▶ Saved data entries:
......

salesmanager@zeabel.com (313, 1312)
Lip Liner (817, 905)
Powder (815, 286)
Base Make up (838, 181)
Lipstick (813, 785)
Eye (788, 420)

......

▶ Short exercise: Reproduce each of the records above, word for word and in the same order.

▶ Exercise response:
salesmanager@zeabel.com (313, 1312)
Lip Liner (817, 905)
Powder (815, 286)
Base Make up (838, 181)
Lipstick (813, 785)
Eye (788, 420)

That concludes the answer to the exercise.